_TRECHO SELECIONADO_
Sim, cinco dias depois, Santa Maria ainda é o assunto que mais meche
comigo. Mas não quero escrever sobre a tragédia, culpados, vítimas, tristeza,
perda ou punição. A questão aqui é seres humanos. Raça perdida num universo sem
fim que não sabe para onde vai e para que fim veio.
No domingo após o
ocorrido, o mundo (ou ao menos o Rio Grande do Sul) entrou em luto automático.
Não era preciso dizer nada, o ar estava pesado, o pensamento sério, as risadas
contidas e o silêncio ecoava. Pessoalmente, minha rotina nos dois dias
seguintes parecera contribuir com isso. Passei o domingo a tarde dirigindo por
seis horas. Voltando das férias e tentando assimilar o tamanho daquela tragédia.
Na segunda-feira outra viagem, pela qual retornei a minha cidade e onde passei
o dia sozinho, organizando o apartamento. Poucas vezes conseguindo mudar o
pensamento.
Comigo, todos em
volta pareciam estar vivendo o mesmo sentimento. Palavras bonitas vinham de
todos os lugares, depoimentos emocionados, reflexivos ou pedindo justiça se
acumulavam nas redes sociais. O Rio Grande do Sul, o Brasil e o mundo falavam, pensavam
e sentiam a mesma coisa, tristeza por vidas tão desconhecidas e tão idênticas
as nossas que partiram sem nenhum aviso.
Nos dias que
procederam à tragédia, parecia que nada mais importava a não ser o alento aos
familiares e a tentativa de ajudar seja de qualquer maneira. As pessoas
esqueceram suas diferenças, não ouve desentendimentos, confusões, discussões em
voz alta. Nos dias que procederam à tragédia, estávamos todos atingidos,
olhares explicavam mais que palavras, surgiu a compreensão, a consciência, o
respeito, a colaboração.
Pena que foi
necessário uma tragédia para relembrar a nós humanos, que cultivamos das mesmas
necessidades, sofremos com as mesmas ameaças e queremos os mesmos sonhos. Viramos pessoas do bem, querendo fazer
presentes e ouvidas, ajudar, se dispor, voluntaria-se, estender a mão. Estou a 270
quilômetros de Santa Maria e consegui sentir tudo isso aqui.

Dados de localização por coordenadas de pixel
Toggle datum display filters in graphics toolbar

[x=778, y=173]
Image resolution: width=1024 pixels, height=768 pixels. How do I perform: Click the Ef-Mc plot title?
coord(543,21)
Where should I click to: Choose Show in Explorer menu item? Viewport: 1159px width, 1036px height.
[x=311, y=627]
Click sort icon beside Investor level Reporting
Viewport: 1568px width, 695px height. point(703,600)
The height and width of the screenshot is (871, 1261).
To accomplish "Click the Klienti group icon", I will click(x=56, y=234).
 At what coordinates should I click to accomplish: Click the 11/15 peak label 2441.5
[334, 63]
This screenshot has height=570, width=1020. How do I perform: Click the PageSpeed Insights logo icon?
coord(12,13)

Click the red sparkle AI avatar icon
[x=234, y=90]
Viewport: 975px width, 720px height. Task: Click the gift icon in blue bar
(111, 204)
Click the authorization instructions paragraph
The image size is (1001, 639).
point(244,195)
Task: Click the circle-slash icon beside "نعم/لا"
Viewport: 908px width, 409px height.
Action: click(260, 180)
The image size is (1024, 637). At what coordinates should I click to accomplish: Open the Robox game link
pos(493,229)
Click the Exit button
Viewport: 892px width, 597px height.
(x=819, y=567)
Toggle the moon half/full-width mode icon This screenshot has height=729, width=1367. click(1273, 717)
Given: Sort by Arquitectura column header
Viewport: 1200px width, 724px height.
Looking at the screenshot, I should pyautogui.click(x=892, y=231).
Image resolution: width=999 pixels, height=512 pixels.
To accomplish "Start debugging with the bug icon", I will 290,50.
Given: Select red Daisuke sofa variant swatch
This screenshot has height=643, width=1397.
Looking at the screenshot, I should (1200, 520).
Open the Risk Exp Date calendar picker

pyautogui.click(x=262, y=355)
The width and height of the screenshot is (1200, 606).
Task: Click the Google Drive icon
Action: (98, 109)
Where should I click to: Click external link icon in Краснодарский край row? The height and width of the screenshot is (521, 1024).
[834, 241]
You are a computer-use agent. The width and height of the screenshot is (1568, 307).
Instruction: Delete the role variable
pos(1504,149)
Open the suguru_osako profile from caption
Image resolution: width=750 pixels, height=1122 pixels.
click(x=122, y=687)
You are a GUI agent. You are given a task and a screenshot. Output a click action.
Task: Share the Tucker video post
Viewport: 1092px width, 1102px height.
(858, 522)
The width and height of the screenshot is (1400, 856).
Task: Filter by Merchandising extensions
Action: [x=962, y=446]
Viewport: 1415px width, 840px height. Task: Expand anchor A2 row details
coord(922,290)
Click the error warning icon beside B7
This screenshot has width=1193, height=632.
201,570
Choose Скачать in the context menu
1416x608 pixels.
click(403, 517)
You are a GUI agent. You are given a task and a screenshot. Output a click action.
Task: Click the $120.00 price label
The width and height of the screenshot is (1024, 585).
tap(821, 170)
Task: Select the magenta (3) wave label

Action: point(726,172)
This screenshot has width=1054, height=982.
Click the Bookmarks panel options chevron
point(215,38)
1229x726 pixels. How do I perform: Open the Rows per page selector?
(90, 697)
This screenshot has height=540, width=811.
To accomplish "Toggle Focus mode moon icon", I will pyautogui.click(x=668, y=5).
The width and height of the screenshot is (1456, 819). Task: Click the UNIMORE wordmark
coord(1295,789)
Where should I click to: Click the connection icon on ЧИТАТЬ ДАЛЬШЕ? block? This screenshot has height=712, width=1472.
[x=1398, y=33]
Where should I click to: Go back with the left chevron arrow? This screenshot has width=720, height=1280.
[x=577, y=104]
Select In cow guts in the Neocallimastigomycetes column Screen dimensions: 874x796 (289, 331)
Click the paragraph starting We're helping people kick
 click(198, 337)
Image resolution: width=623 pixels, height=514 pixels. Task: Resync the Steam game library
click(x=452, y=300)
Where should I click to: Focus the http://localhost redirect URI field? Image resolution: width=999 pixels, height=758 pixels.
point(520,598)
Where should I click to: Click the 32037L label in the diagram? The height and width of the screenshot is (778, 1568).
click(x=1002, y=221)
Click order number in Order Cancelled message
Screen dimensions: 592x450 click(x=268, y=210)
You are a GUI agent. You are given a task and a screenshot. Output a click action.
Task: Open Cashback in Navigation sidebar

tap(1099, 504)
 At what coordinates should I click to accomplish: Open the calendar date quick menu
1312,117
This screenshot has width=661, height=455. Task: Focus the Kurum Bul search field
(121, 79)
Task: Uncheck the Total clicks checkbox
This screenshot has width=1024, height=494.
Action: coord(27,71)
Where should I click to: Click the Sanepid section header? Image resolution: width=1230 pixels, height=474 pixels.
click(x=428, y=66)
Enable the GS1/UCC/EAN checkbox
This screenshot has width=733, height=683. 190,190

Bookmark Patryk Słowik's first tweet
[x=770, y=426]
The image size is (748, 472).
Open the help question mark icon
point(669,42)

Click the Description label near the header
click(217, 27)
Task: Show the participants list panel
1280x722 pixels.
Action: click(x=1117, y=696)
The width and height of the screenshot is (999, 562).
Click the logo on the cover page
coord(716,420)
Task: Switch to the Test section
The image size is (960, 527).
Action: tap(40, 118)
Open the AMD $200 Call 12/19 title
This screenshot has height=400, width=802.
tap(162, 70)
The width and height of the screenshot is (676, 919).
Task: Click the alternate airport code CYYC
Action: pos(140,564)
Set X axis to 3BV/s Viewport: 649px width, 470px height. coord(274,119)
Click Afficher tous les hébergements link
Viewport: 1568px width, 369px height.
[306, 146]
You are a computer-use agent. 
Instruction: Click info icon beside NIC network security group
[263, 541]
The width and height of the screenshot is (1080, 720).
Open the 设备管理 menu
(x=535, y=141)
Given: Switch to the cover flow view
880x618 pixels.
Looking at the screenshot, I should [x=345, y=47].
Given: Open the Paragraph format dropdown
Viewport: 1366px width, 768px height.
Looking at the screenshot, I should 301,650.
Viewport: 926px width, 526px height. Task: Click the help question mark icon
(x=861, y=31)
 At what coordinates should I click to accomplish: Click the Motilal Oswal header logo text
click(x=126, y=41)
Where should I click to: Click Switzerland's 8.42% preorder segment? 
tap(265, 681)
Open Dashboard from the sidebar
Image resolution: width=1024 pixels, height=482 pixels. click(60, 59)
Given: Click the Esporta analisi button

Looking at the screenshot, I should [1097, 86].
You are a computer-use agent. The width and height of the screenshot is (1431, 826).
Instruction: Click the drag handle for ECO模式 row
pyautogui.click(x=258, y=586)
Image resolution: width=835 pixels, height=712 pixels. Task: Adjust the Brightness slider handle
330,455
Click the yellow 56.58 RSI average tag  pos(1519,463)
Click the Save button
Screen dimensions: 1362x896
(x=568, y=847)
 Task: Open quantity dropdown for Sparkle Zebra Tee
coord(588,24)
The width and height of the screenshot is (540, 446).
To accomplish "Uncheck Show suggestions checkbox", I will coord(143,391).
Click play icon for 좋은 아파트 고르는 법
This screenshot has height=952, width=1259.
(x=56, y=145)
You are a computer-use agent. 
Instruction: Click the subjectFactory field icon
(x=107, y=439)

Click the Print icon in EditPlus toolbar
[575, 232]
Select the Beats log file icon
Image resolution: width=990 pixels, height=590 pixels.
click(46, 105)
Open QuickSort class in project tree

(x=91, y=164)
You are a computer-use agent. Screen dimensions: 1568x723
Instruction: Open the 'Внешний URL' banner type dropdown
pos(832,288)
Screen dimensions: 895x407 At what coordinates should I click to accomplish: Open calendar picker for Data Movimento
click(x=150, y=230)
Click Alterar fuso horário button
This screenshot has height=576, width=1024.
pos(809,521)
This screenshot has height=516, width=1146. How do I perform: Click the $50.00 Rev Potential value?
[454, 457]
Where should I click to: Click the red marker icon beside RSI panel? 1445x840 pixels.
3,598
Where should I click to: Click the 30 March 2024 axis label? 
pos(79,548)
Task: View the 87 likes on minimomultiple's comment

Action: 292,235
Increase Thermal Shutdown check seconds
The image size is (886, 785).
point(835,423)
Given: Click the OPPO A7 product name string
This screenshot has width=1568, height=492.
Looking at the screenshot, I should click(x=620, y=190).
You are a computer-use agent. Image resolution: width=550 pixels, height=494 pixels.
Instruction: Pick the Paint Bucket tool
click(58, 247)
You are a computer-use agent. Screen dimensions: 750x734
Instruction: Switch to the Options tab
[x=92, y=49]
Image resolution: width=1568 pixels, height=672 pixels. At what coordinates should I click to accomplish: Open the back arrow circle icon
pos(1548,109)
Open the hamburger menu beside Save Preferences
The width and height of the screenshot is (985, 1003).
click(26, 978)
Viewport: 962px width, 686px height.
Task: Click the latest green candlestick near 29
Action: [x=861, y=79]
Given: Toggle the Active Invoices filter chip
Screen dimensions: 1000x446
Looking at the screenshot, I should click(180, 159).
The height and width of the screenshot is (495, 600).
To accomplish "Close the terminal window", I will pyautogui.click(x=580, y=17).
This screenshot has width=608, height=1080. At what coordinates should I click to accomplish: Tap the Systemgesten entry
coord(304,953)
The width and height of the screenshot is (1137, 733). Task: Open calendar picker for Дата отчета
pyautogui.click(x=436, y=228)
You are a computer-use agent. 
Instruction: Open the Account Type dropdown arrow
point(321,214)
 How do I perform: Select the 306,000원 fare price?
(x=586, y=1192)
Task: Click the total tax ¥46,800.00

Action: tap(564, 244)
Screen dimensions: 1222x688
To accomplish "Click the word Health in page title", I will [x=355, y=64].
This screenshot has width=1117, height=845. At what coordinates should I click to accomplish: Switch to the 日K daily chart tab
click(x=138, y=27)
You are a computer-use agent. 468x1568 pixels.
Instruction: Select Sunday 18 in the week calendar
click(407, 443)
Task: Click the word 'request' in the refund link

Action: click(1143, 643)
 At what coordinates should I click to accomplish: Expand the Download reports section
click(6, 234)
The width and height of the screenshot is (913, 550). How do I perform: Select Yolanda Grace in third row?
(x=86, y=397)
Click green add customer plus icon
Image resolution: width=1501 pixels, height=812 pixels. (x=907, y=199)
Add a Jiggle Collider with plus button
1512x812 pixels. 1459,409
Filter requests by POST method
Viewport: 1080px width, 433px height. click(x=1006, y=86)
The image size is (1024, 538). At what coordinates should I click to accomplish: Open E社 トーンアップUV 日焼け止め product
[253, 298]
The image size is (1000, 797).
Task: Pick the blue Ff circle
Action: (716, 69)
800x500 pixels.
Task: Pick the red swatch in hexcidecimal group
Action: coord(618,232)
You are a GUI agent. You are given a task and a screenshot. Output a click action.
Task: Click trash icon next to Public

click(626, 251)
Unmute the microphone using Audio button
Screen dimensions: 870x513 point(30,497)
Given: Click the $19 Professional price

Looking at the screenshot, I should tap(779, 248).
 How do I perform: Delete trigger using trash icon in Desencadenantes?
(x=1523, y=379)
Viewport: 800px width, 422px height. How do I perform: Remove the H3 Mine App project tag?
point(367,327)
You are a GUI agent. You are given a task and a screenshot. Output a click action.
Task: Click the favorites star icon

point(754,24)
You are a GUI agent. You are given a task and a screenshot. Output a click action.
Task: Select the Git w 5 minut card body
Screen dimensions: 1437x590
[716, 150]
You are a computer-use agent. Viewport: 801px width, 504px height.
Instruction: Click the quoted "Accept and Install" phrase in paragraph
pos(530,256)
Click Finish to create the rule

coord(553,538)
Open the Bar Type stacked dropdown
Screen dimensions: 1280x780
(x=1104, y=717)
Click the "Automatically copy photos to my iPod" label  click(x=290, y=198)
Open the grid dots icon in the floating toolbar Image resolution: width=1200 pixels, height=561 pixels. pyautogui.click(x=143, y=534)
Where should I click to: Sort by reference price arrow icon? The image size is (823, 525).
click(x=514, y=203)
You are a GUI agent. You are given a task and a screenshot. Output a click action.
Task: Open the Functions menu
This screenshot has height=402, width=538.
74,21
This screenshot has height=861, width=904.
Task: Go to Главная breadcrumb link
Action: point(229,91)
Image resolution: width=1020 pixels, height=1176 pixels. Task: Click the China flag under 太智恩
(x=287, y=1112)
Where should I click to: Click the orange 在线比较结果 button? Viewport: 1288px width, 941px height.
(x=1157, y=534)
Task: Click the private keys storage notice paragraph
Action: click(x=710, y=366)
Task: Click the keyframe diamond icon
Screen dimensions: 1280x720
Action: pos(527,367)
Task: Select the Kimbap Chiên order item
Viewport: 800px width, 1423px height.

_USANDO AS INFORMAÇÕES_
(1) Segundo o texto sobre Santa Maria, a que distância dessa cidade está quem o escreve?
(2) Escreva a continuação do texto sobre Santa Maria, começando logo após a última frase apresentada.

_RESPOSTAS NUMERADAS_
(1) A 270 quilômetros de Santa Maria.

(2)
Gestos. Inúmeros
gestos de humanidade vieram à tona. A presidente que abandona uma reunião
internacional e às lagrimas volta a seu país. A empresa que cancela um evento
milionário menos de 24 horas após o ocorrido em respeito às vitimas. Os
voluntários que viraram os dias atendendo desconhecidos. Os estados e países
que não pensaram duas vezes em doar pele, equipamentos, médicos, enfermeiros e
psicólogos para esta causa. Não havia como não se contagiar com tanta
solidariedade. Em meio a uma tragédia, vivíamos em um país das maravilhas, onde
todos se preocupavam com todos, não importando lucro, diferenças ou vaidades.
Porém, aos
poucos, este panorama foi mudando. Os noticiários começaram a diminuir e as
notícias de solidariedade passaram a dar lugar a investigações e a busca por
culpados. Aos poucos o sentimento altruísta gerado pela tragédia foi se
esvaindo e o cotidiano tomando conta. As contas no final do mês começaram a
preocupar, o som alto do vizinho começou a irritar, aquele motorista que me
fechou no trânsito deveria ir para o inferno e o calor da minha cidade é o fim
do mundo. Aos poucos tudo o que foi falado, escrito e compartilhado se perdeu
pelo caminho. O mundo capitalista volta com toda a sua força e nos engole numa
rotina de ganância e poder. O país das maravilhas deixa de existir. A mesma
presidente que derramou lágrimas cinco dias atrás é do mesmo partido que
consentiu com a construção de um estádio de futebol de um bilhão de reais ao
lado de favela. A empresa que cancelou o evento milionário é a mesma que
hipnotiza o povo com novelas burras e programas que premiam o ser humano por
elimina outros de uma competição. O modo
rápido que nos tornou mais humanos e solidários, quando a tragédia foi
anunciada, vai-se embora na mesma velocidade. Fica uma pergunta, a nossa real
natureza é aquela que vivemos por três dias ou esta que nos acompanha
diariamente? Quem sabe não esperamos o próximo desastre para descobrir?